Film yang diproduksi Immodicus SA dan Arizona State University School of Earth and Space Exploration itu diluncurkan pada Jumat (13/11) malam di Scottsdale, Arizona.
Peluncuran yang berlangsung di Hotel Mondrian itu dilanjutkan dengan diskusi panel beberapa ahli geologi tentang fenomena lumpur panas yang mulai menyembur di lahan eksplorasi minyak dan gas PT Lapindo Brantas di Porong, Sidoarjo, Jawa Timur, pada 29 Mei 2006 itu.
Mud Max mengungkap berbagai fakta menyangkut kasus tersebut dari segi keilmuwan, ekonomi, kemanusiaan dan politik.
Dalam Mud Max, dimunculkan pendapat bertentangan dari sejumlah ahli tentang penyebab munculnya lumpur, apakah kejadian alam atau kesalahan manusia.
Dalam diskusi panel, Juru Bicara Immodicus SA, Avian Tumengkol, mengatakan film Mud Max tidak diarahkan untuk menentukan apakah semburan lumpur itu merupakan bencana alam atau akibat dari kesalahan manusia.

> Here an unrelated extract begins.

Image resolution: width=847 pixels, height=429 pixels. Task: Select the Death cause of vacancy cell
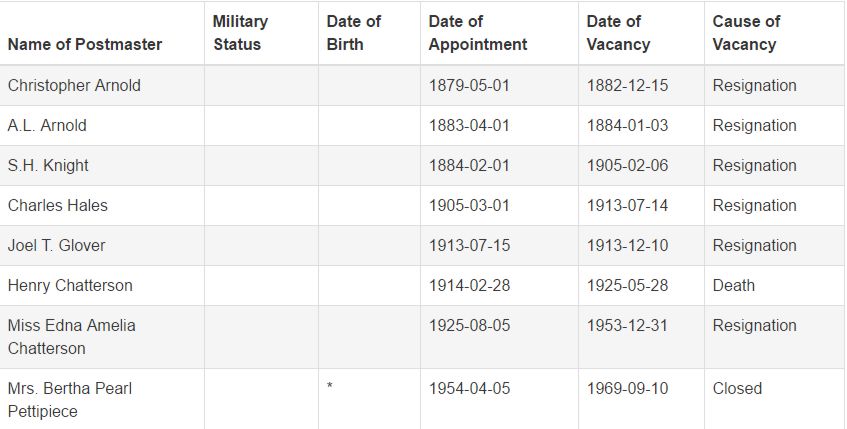(734, 285)
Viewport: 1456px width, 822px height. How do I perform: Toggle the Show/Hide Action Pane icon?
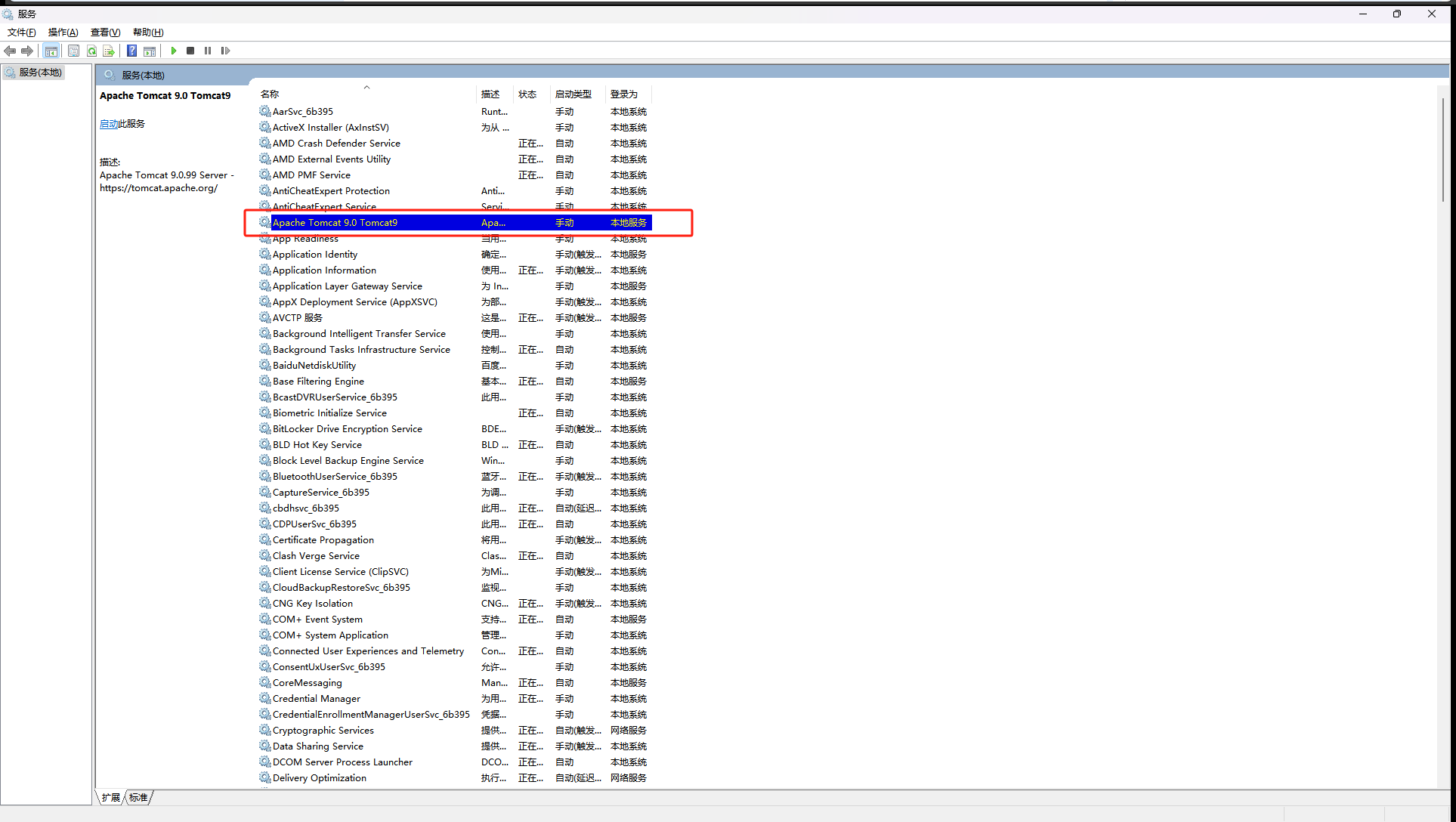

"Film ini untuk memberi pemahaman, temuan-temuan dan pandangan-pandangan dari kedua pihak. Tujuan film ini adalah untuk memberi kesempatan kepada publik menentukan pemikiran dan pemahaman mereka sendiri untuk menyimpulkan mana yang benar," kata Avian.
Menurut Produser Eksekutif Mud Max, Chris Fong, beberapa stasiun televisi asing telah menyatakan tertarik untuk memutar film berdurasi 47 menit itu..
"Metro TV di Indonesia juga menyatakan minatnya untuk menayangkan film ini," katanya.
Kontroversi adalah faktor utama yang membuat Chris Fong tertarik memproduksi film soal kasus lumpur Lapindo. "Audien akan tertarik dengan kontroversi. Saya lihat isu ini ternyata lebih rumit dan unsur politisnya demikian kuat," ujar Chris.